Sortie de crise : comment gérer son endettement ?

Article en partenariat avec Cerfrance

Deux ans après le déclenchement de la pandémie et alors qu’en raison de la guerre en Ukraine l’horizon économique s’assombrit, les entreprises ayant contracté un Prêt Garanti par l’État sont confrontées à un dilemme : conserver leur trésorerie pour accompagner le redémarrage de l’activité, ou rembourser une dette. Certes utile, celle-ci ne génère pas de rentabilité supplémentaire, car elle est investie dans la “survie” et non pas dans le développement. L’équation peut être délicate à résoudre.

Au cours des derniers mois, les entreprises ont vu leur niveau d’endettement augmenter sensiblement. Il n’y a pas à regretter cette situation. Pour nombre d’entreprises, le Prêt Garanti par l’État (PGE) a servi de bouée pour garder la tête hors de l’eau. Pour d’autres, plus “chanceuses”, il n’y a pas eu besoin de puiser dans cette réserve, et c’est tant mieux. La prudence était sûrement la meilleure stratégie face à cette crise inédite et planétaire. Certains dirigeants doivent encore choisir les modalités de remboursement de leur PGE. Certains n’auront pas d’autre choix que de différer ou échelonner le remboursement sur 4 ans. D’autres, qui n’ont pas consommé leur PGE, choisiront peut-être de le rembourser immédiatement, et sur une seule échéance, pour se désendetter au plus vite. Quelle que soit la situation de l’entreprise, il est important de mesurer les enjeux de cette décision, voire les opportunités qu’elle offre, en termes de gestion de trésorerie.
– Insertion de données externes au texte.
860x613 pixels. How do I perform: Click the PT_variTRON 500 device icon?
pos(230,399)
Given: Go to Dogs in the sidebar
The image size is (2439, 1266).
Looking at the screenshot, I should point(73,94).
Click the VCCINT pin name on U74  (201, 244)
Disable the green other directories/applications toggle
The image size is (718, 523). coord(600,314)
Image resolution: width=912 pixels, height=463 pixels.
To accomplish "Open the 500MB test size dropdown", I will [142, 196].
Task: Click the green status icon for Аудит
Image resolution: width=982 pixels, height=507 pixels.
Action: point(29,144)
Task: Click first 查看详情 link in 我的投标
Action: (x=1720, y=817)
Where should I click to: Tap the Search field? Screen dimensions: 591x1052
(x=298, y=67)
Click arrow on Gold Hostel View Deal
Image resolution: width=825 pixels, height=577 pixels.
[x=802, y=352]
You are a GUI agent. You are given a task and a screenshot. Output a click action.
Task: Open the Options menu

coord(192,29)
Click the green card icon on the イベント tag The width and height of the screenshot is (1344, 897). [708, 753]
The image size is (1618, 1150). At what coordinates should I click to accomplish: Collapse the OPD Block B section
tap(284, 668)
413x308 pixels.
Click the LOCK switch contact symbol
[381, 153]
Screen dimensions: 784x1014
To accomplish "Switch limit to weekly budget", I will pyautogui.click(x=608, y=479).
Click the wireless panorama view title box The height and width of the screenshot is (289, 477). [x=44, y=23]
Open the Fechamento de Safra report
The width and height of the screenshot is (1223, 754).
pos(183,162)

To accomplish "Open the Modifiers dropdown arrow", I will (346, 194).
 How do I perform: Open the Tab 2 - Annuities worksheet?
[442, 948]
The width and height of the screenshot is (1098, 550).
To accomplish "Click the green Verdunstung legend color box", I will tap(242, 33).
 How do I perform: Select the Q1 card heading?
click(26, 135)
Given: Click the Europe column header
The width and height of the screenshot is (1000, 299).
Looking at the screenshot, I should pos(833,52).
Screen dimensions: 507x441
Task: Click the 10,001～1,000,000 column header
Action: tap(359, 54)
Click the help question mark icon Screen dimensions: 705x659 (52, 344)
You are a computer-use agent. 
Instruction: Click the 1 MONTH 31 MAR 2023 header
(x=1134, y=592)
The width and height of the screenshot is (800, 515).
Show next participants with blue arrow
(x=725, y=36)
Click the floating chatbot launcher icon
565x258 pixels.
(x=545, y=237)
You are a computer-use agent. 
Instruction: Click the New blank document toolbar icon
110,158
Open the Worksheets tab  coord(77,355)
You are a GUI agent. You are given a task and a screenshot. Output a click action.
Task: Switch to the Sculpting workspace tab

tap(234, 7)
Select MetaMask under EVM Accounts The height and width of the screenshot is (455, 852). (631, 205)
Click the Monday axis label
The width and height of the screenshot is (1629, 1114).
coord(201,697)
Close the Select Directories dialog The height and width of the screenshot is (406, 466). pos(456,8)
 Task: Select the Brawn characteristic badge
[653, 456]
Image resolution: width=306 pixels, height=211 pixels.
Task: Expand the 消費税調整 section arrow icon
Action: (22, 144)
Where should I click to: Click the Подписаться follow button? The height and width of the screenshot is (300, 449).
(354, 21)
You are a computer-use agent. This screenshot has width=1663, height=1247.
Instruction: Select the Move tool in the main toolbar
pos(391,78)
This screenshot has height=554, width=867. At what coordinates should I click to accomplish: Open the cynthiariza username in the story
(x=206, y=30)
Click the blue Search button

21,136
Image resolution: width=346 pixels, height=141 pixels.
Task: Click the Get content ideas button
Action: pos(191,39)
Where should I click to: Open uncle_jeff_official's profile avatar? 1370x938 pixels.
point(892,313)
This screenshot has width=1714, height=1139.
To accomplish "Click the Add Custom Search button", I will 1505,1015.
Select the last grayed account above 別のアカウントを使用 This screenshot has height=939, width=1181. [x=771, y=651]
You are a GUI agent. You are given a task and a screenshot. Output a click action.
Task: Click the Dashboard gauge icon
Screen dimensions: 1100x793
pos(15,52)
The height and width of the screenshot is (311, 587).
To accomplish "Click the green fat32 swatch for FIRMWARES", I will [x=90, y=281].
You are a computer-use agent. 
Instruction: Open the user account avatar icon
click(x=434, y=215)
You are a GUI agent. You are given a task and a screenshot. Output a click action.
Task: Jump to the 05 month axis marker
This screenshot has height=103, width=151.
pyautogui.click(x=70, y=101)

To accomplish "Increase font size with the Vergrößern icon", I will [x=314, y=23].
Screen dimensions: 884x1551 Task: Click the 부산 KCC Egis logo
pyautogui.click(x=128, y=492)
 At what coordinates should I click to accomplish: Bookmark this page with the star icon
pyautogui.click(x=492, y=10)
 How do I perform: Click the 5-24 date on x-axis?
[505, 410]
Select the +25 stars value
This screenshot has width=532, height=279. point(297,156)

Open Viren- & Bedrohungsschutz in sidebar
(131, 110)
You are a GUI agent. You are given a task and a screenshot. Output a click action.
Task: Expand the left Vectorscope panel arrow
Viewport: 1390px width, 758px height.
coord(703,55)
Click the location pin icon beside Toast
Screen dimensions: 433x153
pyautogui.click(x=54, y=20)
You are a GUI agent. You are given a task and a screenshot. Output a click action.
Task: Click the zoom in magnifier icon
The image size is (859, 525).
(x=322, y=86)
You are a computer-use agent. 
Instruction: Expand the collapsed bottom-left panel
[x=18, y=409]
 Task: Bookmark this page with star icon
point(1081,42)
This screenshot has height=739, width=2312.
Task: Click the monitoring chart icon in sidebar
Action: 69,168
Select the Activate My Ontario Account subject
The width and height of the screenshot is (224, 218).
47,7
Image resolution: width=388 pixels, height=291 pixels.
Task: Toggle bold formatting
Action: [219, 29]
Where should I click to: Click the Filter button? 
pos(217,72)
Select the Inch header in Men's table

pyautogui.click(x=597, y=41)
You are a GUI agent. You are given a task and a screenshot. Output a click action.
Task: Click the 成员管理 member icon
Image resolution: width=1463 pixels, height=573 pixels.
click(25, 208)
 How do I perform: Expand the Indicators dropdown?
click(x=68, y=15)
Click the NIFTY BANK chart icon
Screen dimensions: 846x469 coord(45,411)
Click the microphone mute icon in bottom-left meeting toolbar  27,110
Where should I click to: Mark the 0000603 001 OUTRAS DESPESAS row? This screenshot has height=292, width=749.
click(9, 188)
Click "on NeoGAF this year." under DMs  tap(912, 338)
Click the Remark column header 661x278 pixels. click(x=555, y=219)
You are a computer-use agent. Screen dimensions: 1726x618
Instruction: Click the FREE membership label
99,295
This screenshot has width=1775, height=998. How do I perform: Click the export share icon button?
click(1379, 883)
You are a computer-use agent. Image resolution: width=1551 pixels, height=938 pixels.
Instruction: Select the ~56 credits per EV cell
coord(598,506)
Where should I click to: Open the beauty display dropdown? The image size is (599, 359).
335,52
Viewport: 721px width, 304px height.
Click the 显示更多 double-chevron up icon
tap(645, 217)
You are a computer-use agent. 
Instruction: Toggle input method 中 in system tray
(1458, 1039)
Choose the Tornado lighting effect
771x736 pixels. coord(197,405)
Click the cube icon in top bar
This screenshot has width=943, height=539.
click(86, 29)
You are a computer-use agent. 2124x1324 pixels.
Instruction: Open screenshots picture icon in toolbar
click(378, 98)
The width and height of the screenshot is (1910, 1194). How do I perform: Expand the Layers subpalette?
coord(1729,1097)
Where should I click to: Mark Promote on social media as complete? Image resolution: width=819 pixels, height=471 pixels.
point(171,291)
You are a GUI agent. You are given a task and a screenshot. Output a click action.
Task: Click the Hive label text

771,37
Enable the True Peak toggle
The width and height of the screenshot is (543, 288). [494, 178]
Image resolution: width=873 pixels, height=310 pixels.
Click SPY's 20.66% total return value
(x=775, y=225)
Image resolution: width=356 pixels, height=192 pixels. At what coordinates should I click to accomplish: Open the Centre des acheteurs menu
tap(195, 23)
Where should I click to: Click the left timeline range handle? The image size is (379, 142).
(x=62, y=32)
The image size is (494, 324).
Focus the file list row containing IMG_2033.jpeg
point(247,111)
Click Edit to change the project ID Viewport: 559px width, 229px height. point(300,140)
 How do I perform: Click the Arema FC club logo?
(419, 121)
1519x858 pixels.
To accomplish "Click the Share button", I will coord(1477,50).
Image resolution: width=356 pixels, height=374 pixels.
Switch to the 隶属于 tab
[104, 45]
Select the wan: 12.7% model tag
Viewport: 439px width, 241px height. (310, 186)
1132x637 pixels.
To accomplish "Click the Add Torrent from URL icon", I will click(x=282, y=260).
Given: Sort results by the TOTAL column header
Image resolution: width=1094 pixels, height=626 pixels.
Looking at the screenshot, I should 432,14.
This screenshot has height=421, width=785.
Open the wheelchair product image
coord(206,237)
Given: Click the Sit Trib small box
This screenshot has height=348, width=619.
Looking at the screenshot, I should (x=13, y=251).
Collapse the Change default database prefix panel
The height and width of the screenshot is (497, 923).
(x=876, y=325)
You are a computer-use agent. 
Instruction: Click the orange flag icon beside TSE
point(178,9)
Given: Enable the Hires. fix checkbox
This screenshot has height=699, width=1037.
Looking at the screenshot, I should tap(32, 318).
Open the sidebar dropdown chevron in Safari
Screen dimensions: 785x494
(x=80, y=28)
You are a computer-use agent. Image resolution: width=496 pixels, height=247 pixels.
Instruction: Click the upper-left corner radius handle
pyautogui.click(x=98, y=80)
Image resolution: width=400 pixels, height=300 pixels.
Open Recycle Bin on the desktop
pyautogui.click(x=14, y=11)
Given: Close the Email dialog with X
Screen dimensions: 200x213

PRÉSERVER LA TRÉSORERIE AU CAS OÙ

Il n’aura échappé à personne que la pandémie n’est pas complètement derrière nous. Des variants font leur apparition, laissant planer un doute sur un risque de rebond de l’épidémie. Parallèlement, la crise sanitaire a fait place à une nouvelle “épidémie” appelée pénurie, difficultés d’approvisionnements en matière première, pression sur les prix, fortement renforcée depuis l’invasion russe en Ukraine et qui a un impact sur la relance de l’activité et la rentabilité des entreprises touchées. La prudence reste de mise. Enfin, il peut être dommage de se séparer d’un prêt consenti sur 6 ans avec un différé de remboursement de 2 ans, sans garanties ni caution pour le dirigeant et que l’on peut utiliser au choix pour financer la trésorerie, du stock ou un investissement. Cerise sur le gâteau : le taux d’intérêt reste raisonnable.

PRÉPARER LE REMBOURSEMENT

Repousser l’échéance du remboursement ne doit pas occulter la réflexion sur la gestion de la dette et de la capacité d’investissement de l’entreprise. Le sujet est d’autant plus important que le poids de cette dette se fera sentir pendant 4 à 5 ans selon l’option de remboursement choisie par le dirigeant. C’est la capacité de l’entreprise à investir qui est en jeu. À cette fin, le dirigeant doit projeter ses perspectives de rentabilité en simulant plusieurs scenarii (optimiste, pessimiste, retour à la situation avant Covid) afin de mesurer sa capacité de remboursement de la dette ancienne et nouvelle. Cette analyse pourra conduire le dirigeant à envisager de restructurer la dette ancienne (allongement, moratoire) pour se donner de nouvelles marges de manœuvre, ou encore à travailler sur le renforcement des capitaux propres de l’entreprise. Apports en fonds propres des dirigeants, entrée de nouveaux associés, mobilisation de prêts participatifs voire réévaluation des actifs pour donner au bilan une image plus conforme à la réalité économique peuvent être des solutions à envisager.

ON Y CROIT

Compte tenu de la conjoncture actuelle, il n’est pas exclu que les conditions de remboursement du PGE puissent être assouplies par les pouvoirs publics. Il serait dommage d’asphyxier les entreprises par des conditions de remboursement contraignantes après leur avoir fait une séance de bouche-à-bouche avec le PGE.